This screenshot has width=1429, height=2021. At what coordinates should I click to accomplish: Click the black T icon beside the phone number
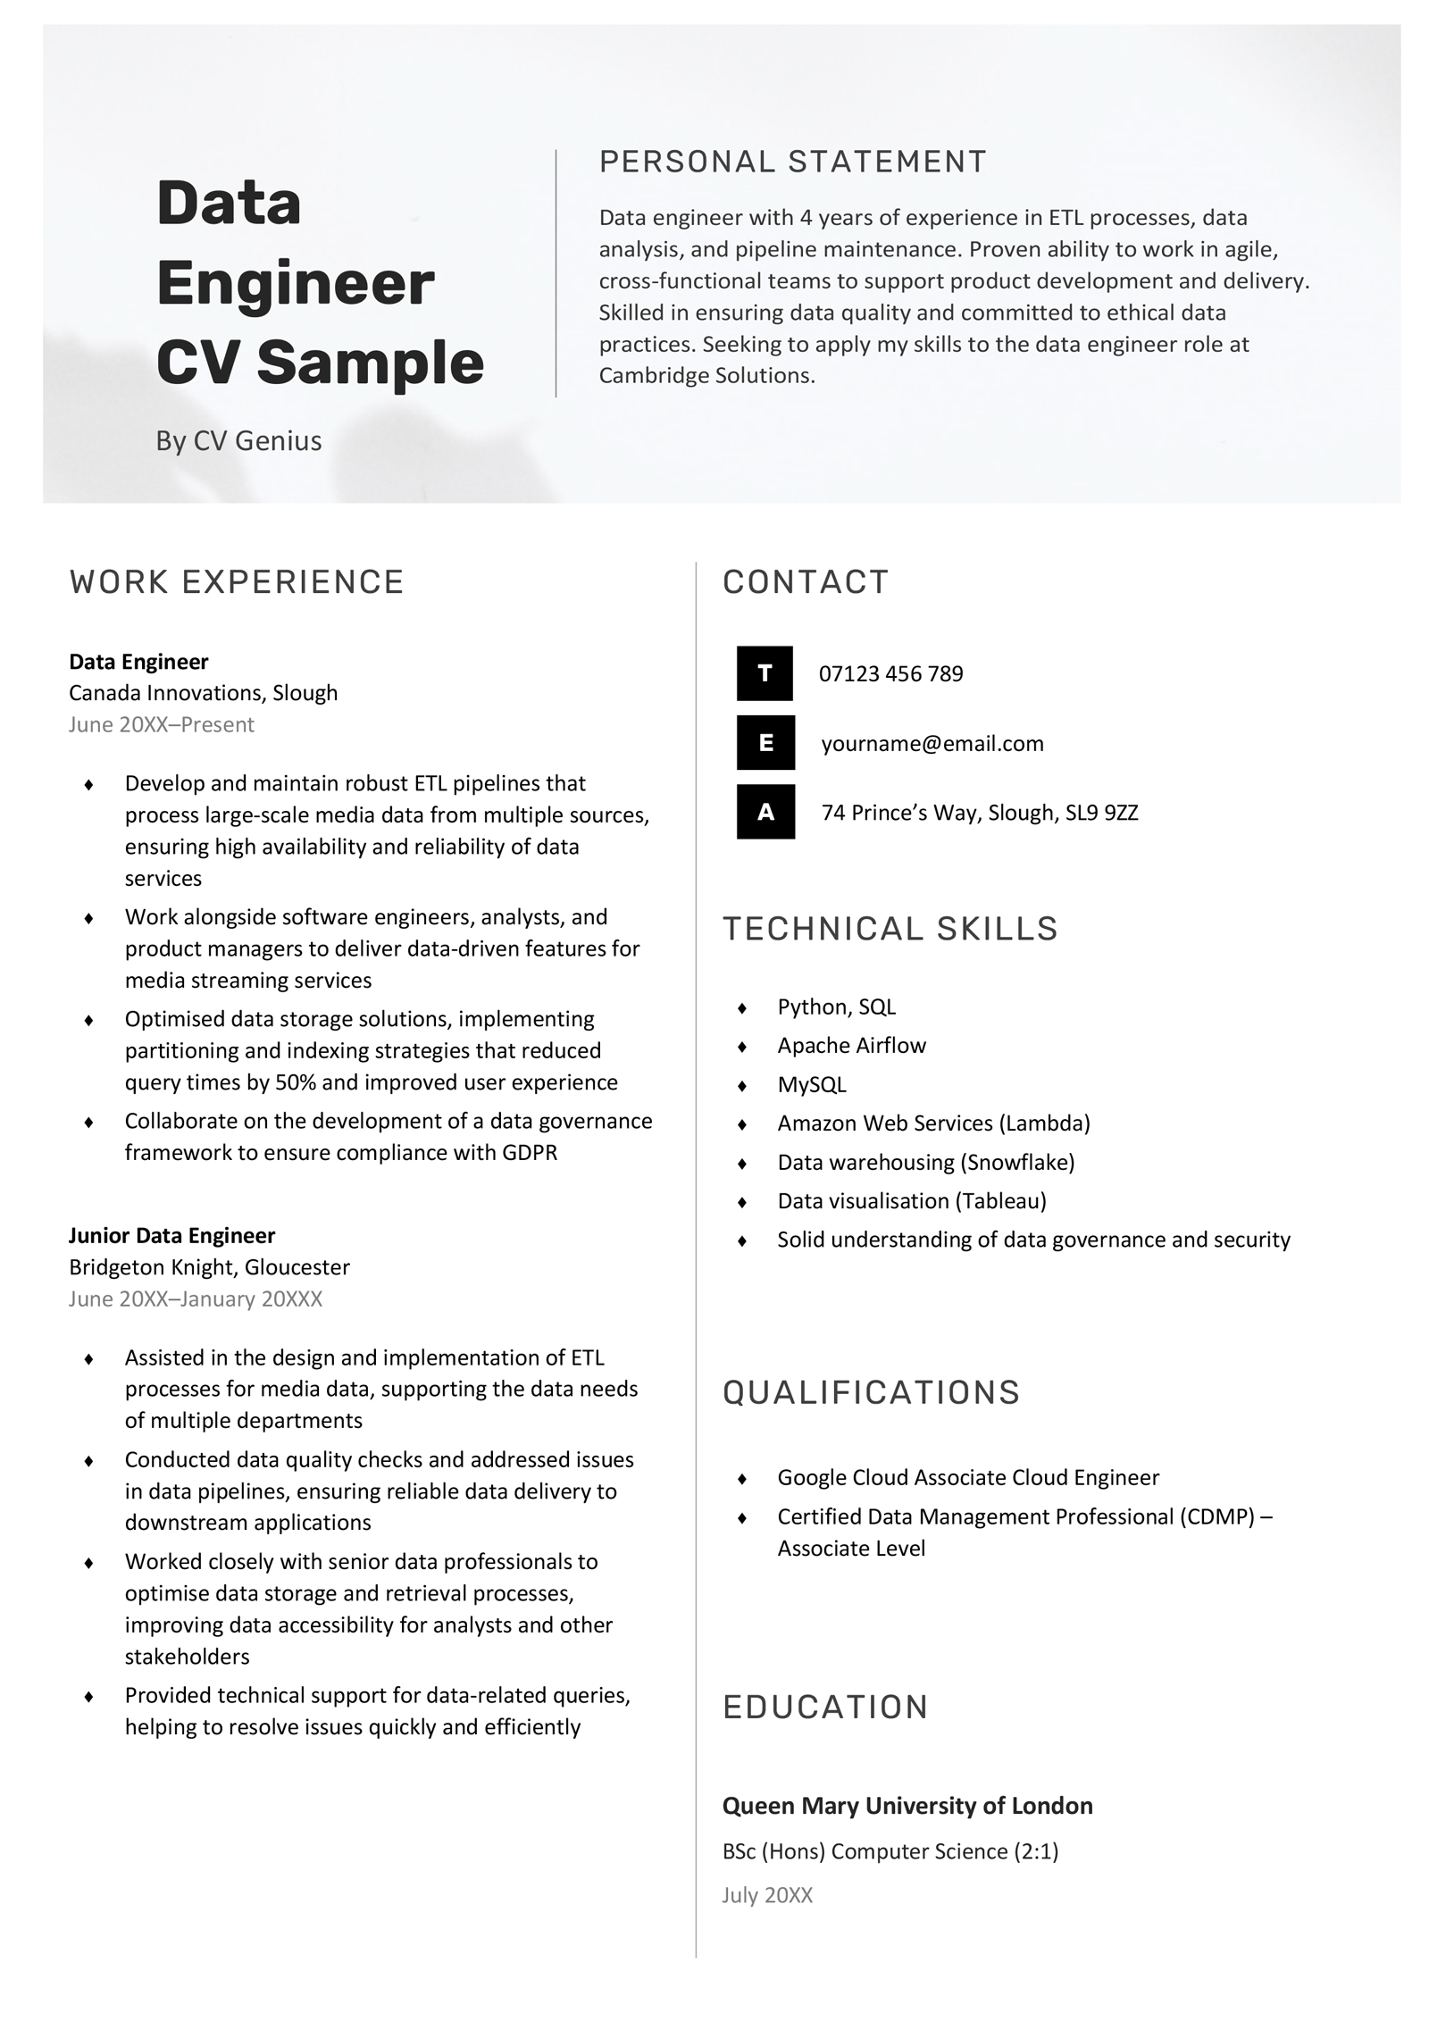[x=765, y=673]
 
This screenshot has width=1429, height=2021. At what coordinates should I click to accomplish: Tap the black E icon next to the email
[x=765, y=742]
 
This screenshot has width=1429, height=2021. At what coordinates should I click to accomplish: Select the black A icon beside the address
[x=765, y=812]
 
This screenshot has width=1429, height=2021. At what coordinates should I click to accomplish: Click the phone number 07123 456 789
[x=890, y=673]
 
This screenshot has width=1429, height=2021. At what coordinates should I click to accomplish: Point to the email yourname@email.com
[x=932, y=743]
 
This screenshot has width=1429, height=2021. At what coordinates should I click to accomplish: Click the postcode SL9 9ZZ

★ ★ ★ ★

Your goal:
Copy every one of the entries above word for word, leaving out the picture.

Correct result:
This screenshot has width=1429, height=2021. At what coordinates should I click to accomplish: Click the black T icon beside the phone number
[x=765, y=673]
 
This screenshot has width=1429, height=2021. At what coordinates should I click to accomplish: Tap the black E icon next to the email
[x=765, y=742]
 
This screenshot has width=1429, height=2021. At what coordinates should I click to accomplish: Select the black A icon beside the address
[x=765, y=812]
 
This screenshot has width=1429, height=2021. At what coordinates should I click to accomplish: Click the phone number 07123 456 789
[x=890, y=673]
 
This screenshot has width=1429, height=2021. At what coordinates should I click to accomplish: Point to the email yourname@email.com
[x=932, y=743]
 
This screenshot has width=1429, height=2021. At what coordinates should I click to accomplish: Click the postcode SL9 9ZZ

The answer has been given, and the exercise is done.